To do.
Transcribe the portion of the asset management discussion below that begins at the words "Keith Skeoch, Standard" and ends after "the same culture.".

Keith Skeoch, Standard Life Investments: Brands in asset management are earned, not manufactured. You can’t manufacture trust and fiduciary responsibility. Building a global brand is about working out how far your brand and your franchise will travel without undermining the core elements that have earned you the respect of your clients.

Alain Dromer, Aviva Investors: When you are part of a large group and carrying the brand of that group, it’s not something you are going to forget about. It’s about continuing to deliver on the promise and making sure standards are the same in all countries in which you operate. Therefore, we need to have the right compliance, the right discipline, the right risk management and control systems and, most importantly, the same culture.

Andrew Laing, Aberdeen Asset Management: Yes, and particularly so on the investment side. You have to stand for something cohesive in order to establish a brand. It has to represent a part of your investment process that is visible and easy
to identify.

Henderson: The historic way in which new markets have been opened up by asset managers has been for the manager to take top-performing global products into emerging markets and sell them firstly to institutions.

This was followed by the establishment of a local manufacturing capability, which then played a role in global investing and a very strong role in local investing. The other is via joint venture. That requires establishing a relationship with somebody who works and thinks like you do.

Skeoch: There is no one-size-fits-all model, and it depends on the local infrastructure and the local regulatory environment. Where there are accessible platforms, some markets can be entered by investment managers as a wholesale brand directly. There are other markets where a very tight partnership is needed instead. This is the case with the more customer-focused markets.

Data provided.
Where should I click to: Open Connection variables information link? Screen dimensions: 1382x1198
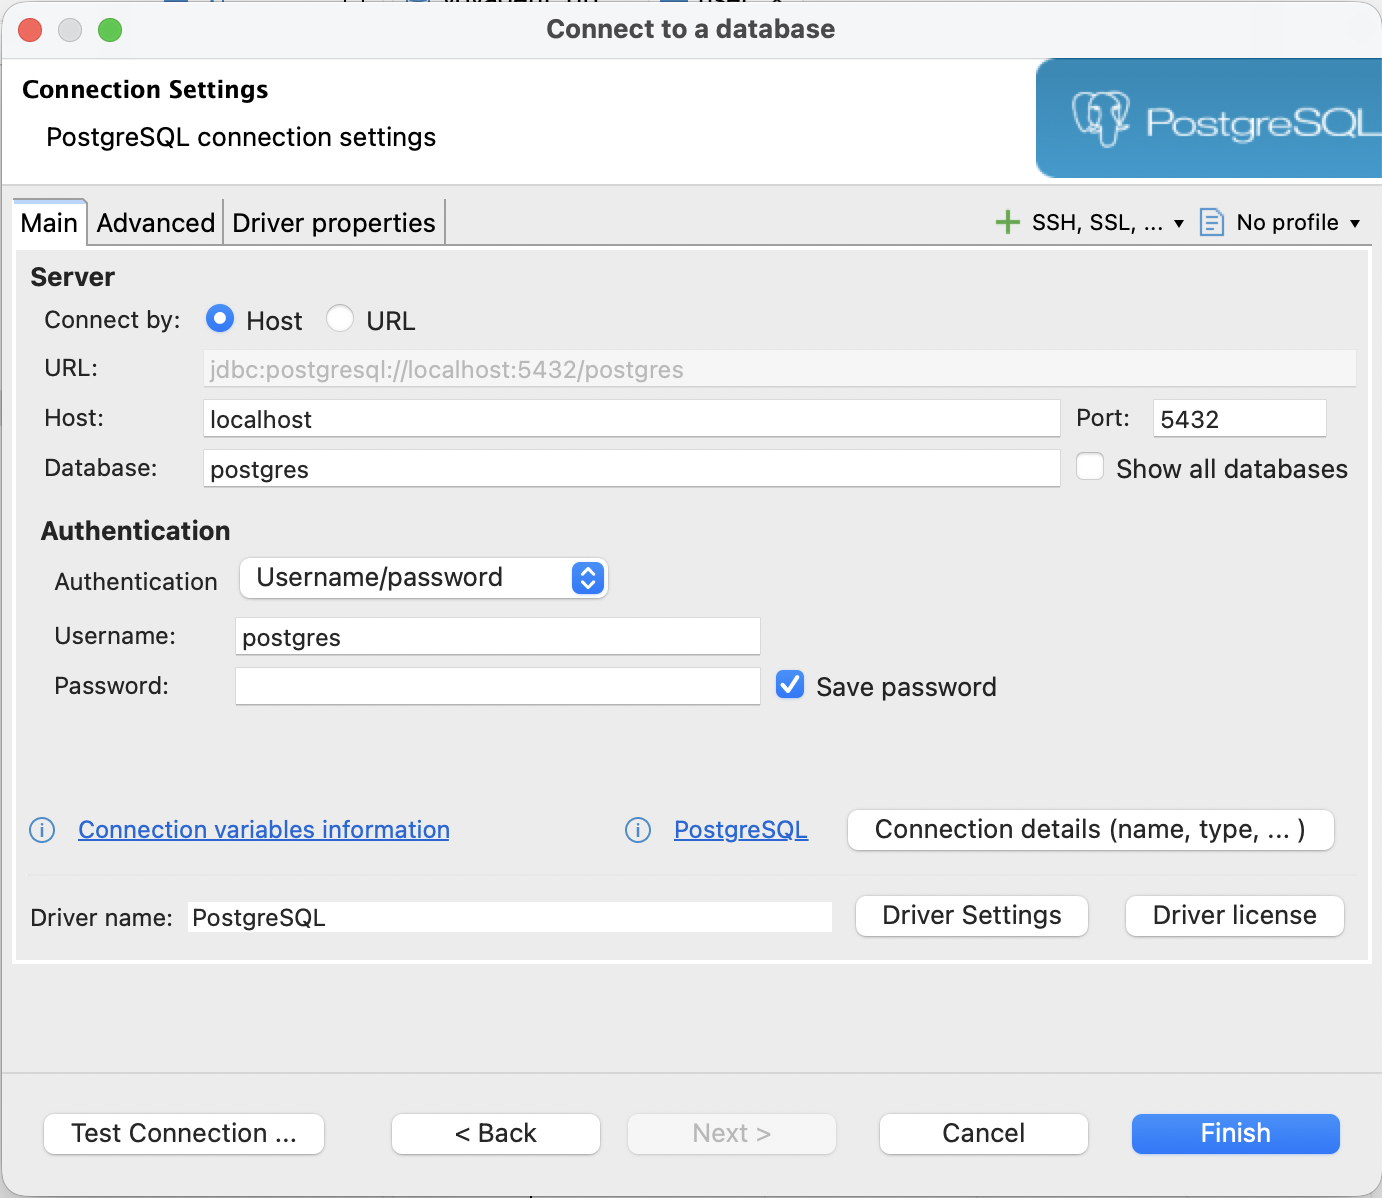pyautogui.click(x=264, y=830)
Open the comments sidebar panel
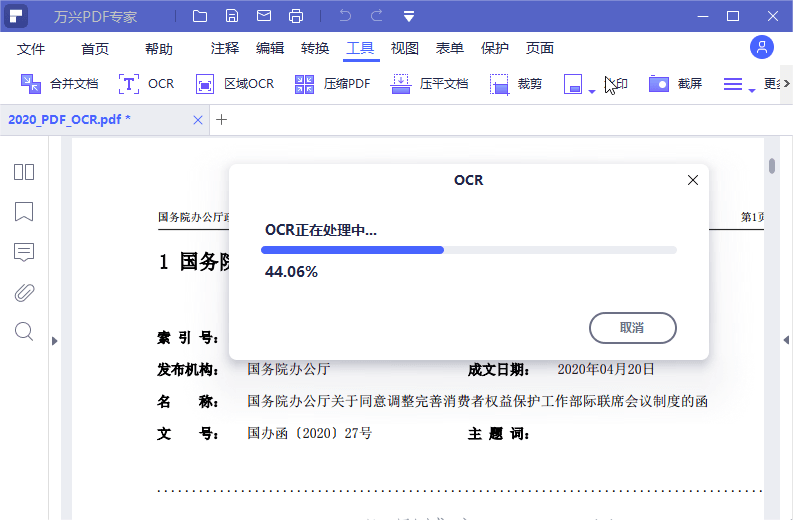The image size is (793, 520). point(24,252)
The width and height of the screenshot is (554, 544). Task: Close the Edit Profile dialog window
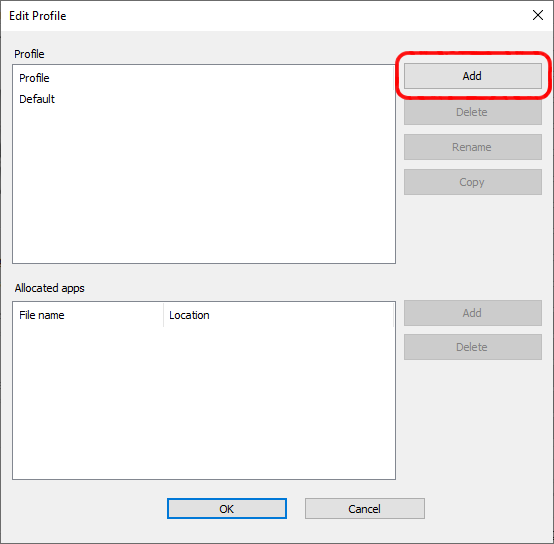(538, 15)
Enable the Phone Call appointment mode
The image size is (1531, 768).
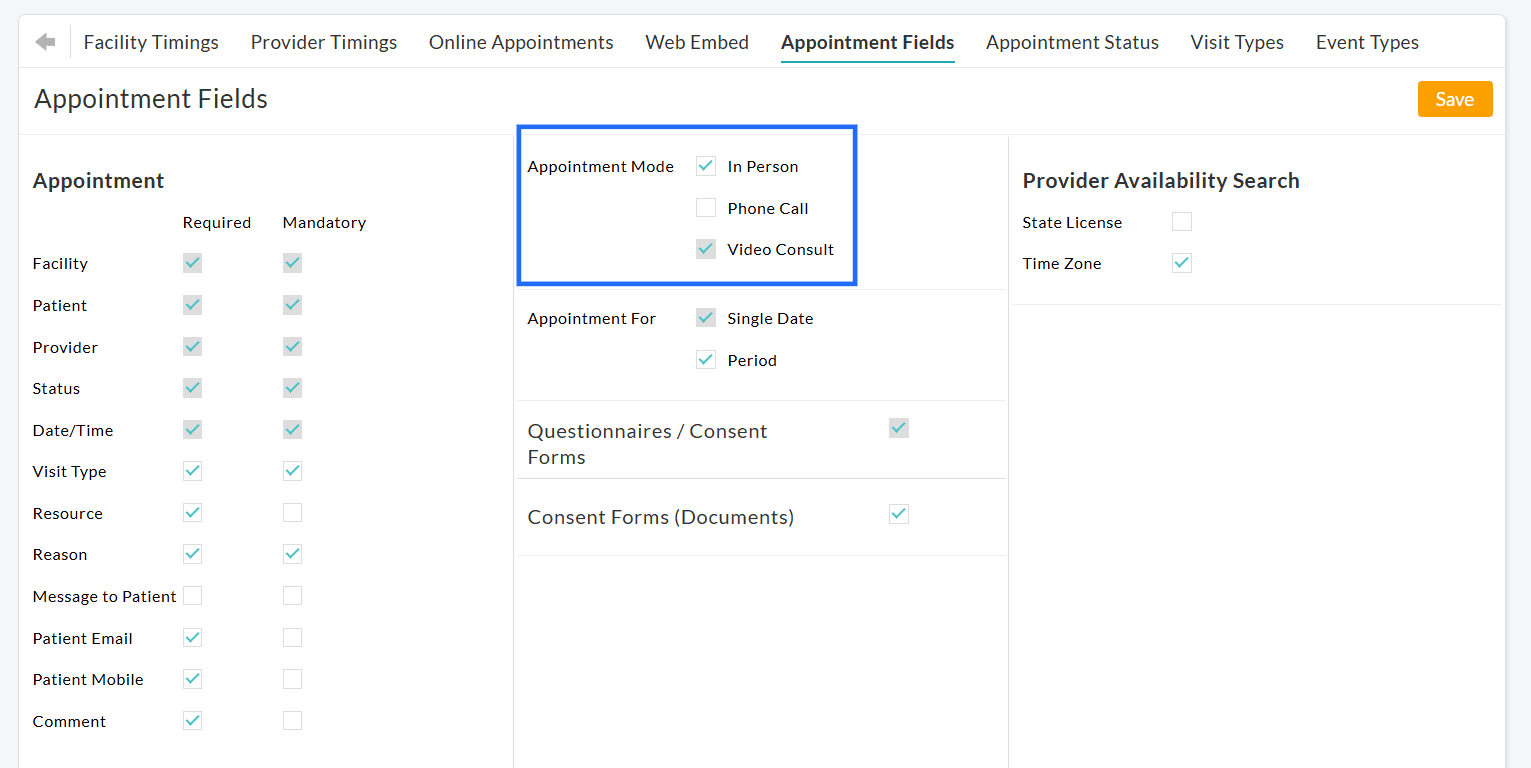705,207

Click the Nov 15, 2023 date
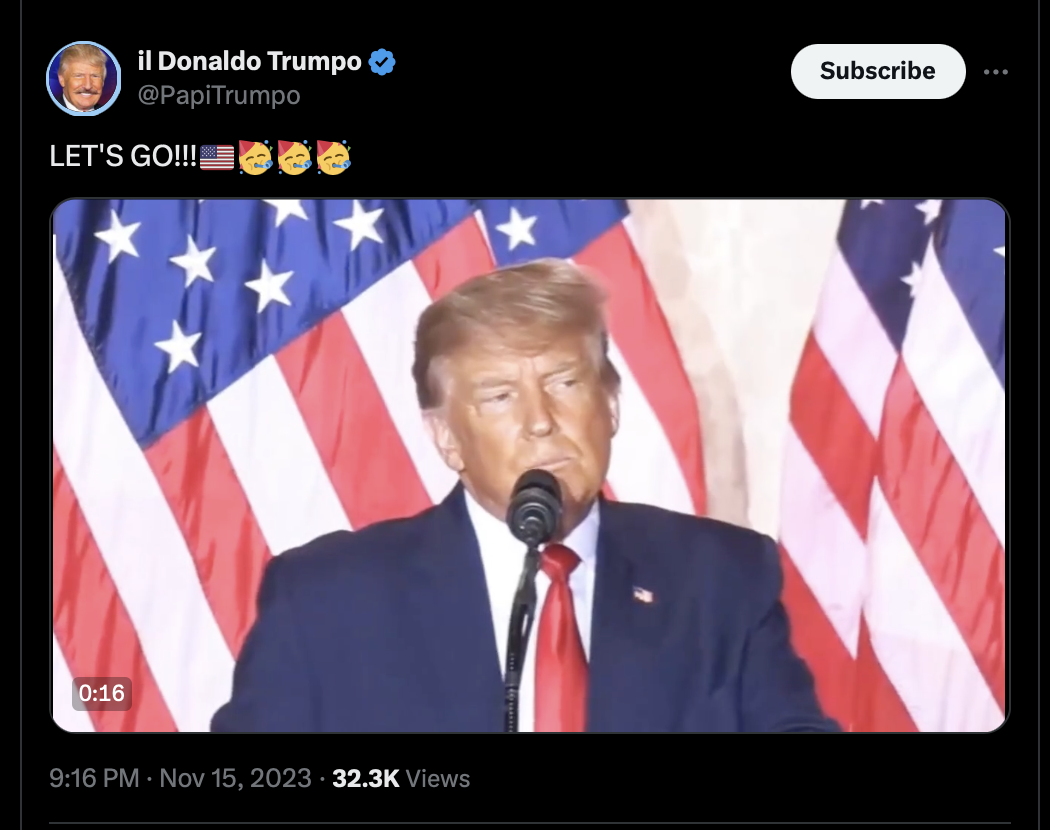(235, 778)
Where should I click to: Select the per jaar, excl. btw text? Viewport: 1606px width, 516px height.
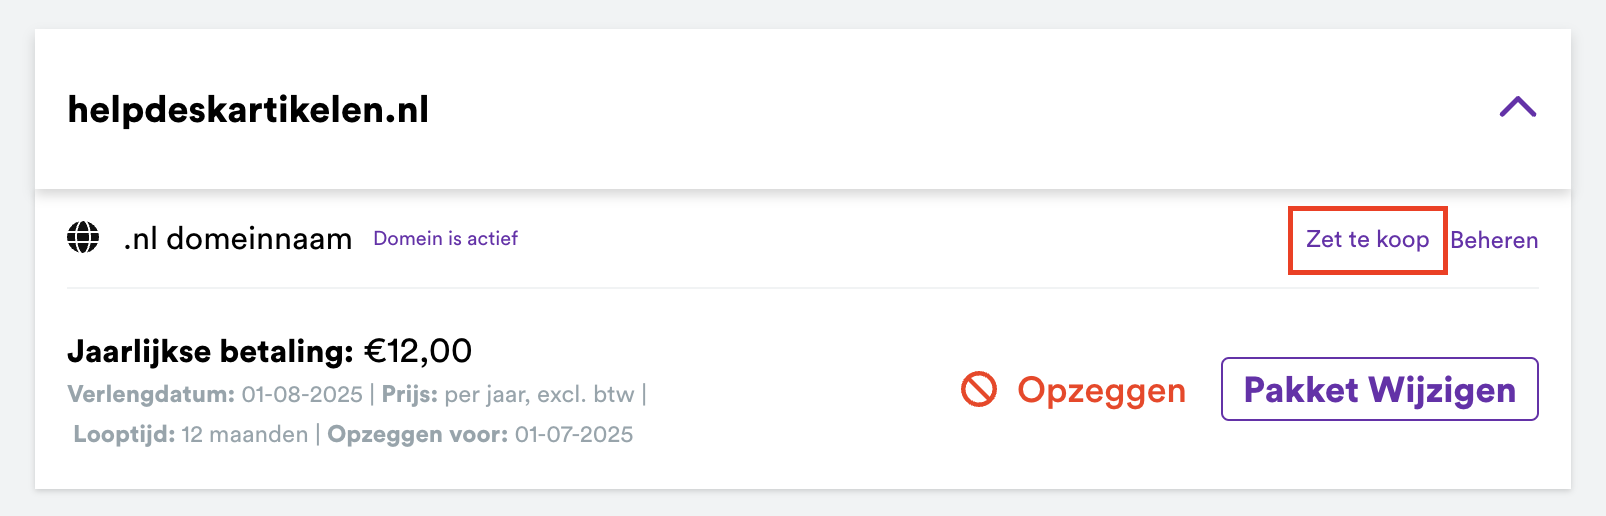pyautogui.click(x=540, y=394)
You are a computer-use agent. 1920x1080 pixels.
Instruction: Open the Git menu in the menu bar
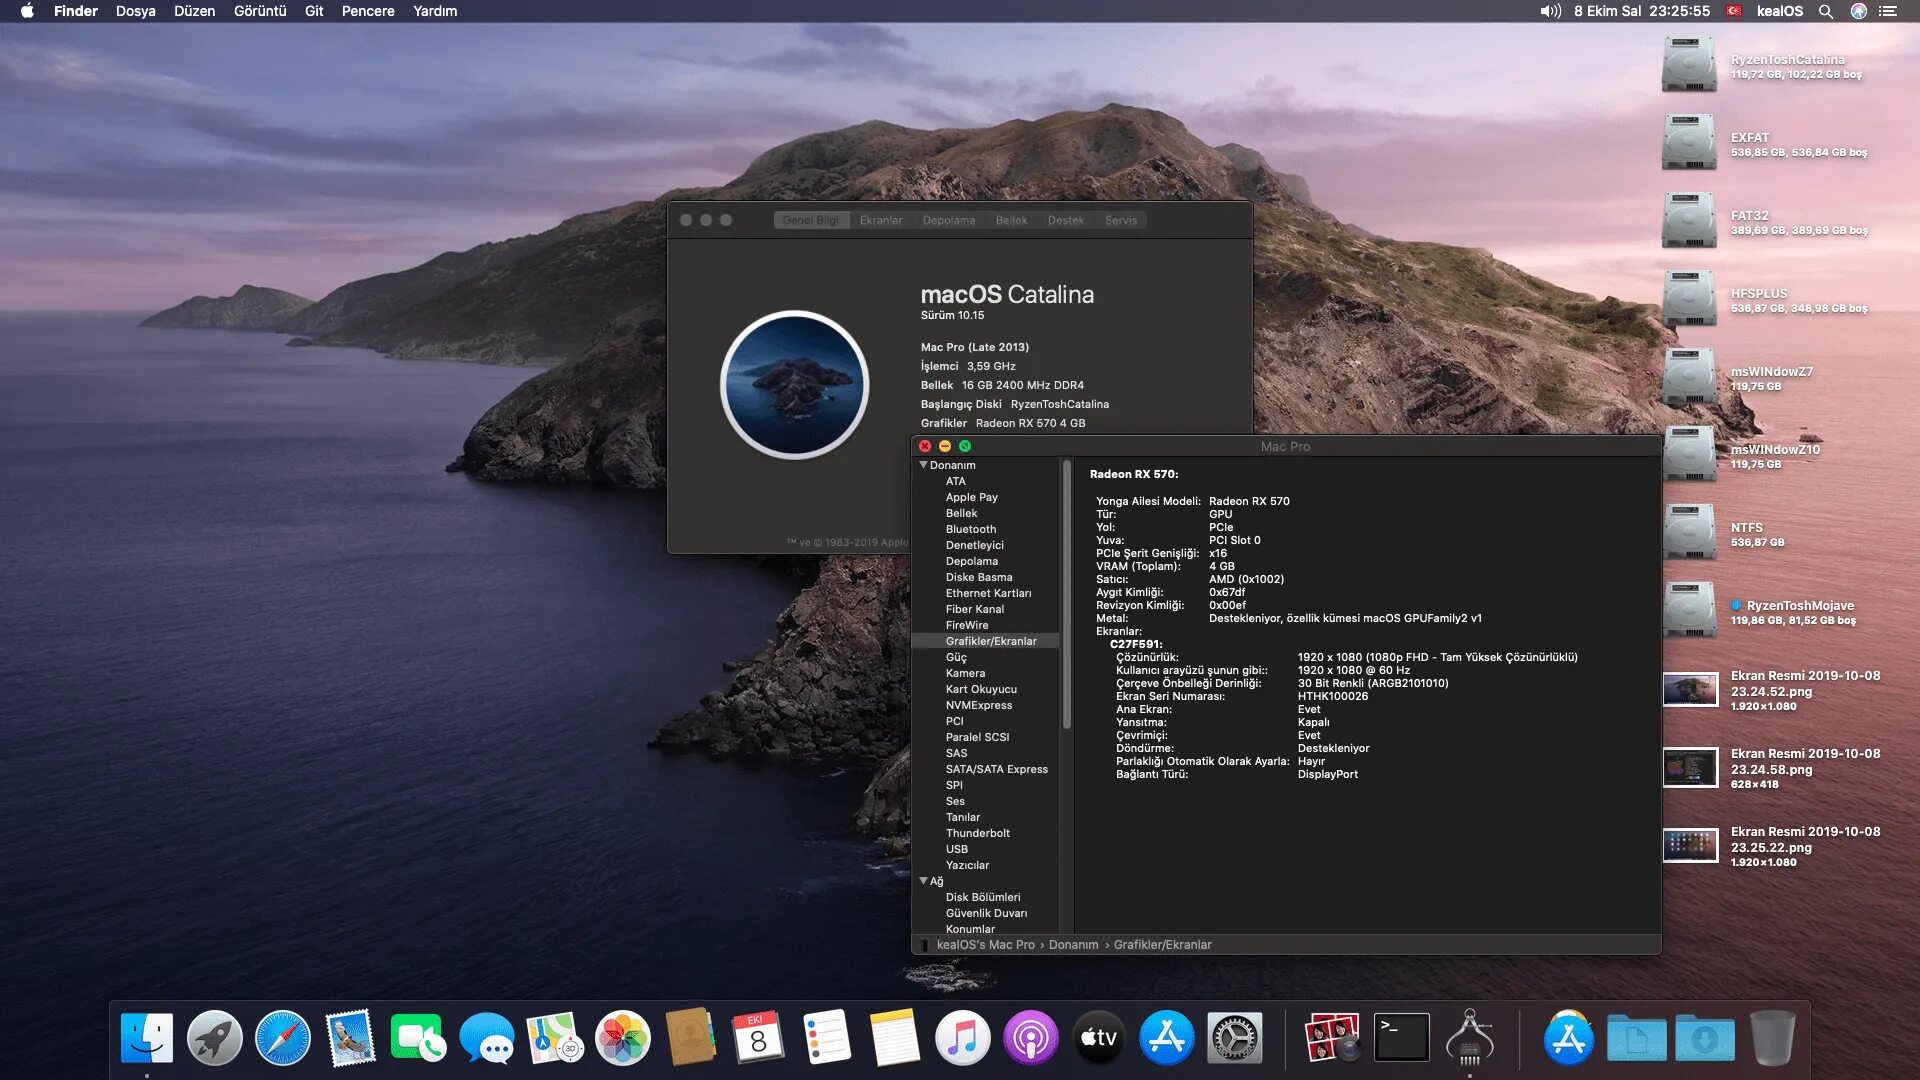pos(313,11)
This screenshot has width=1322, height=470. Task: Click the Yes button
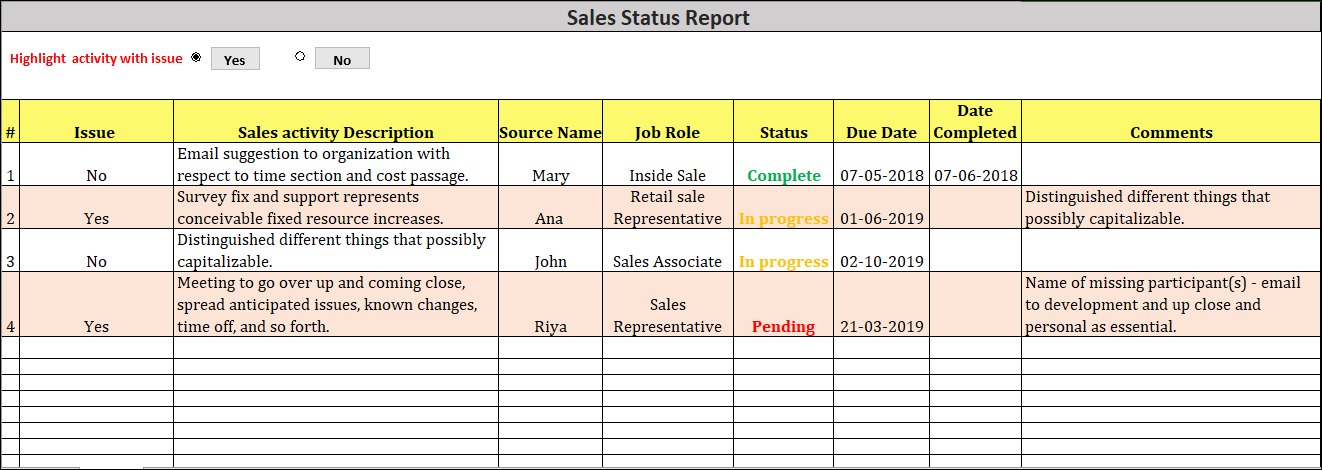click(x=235, y=59)
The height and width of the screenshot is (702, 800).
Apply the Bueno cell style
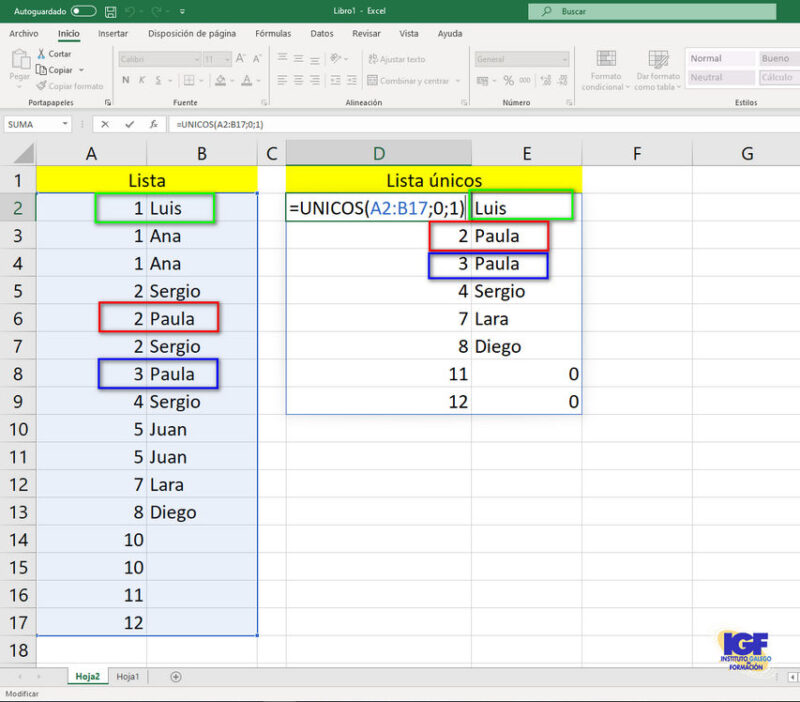[777, 58]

Response to this task.
Keith Skeoch, Standard Life Investments: Brands in asset management are earned, not manufactured. You can’t manufacture trust and fiduciary responsibility. Building a global brand is about working out how far your brand and your franchise will travel without undermining the core elements that have earned you the respect of your clients.

Alain Dromer, Aviva Investors: When you are part of a large group and carrying the brand of that group, it’s not something you are going to forget about. It’s about continuing to deliver on the promise and making sure standards are the same in all countries in which you operate. Therefore, we need to have the right compliance, the right discipline, the right risk management and control systems and, most importantly, the same culture.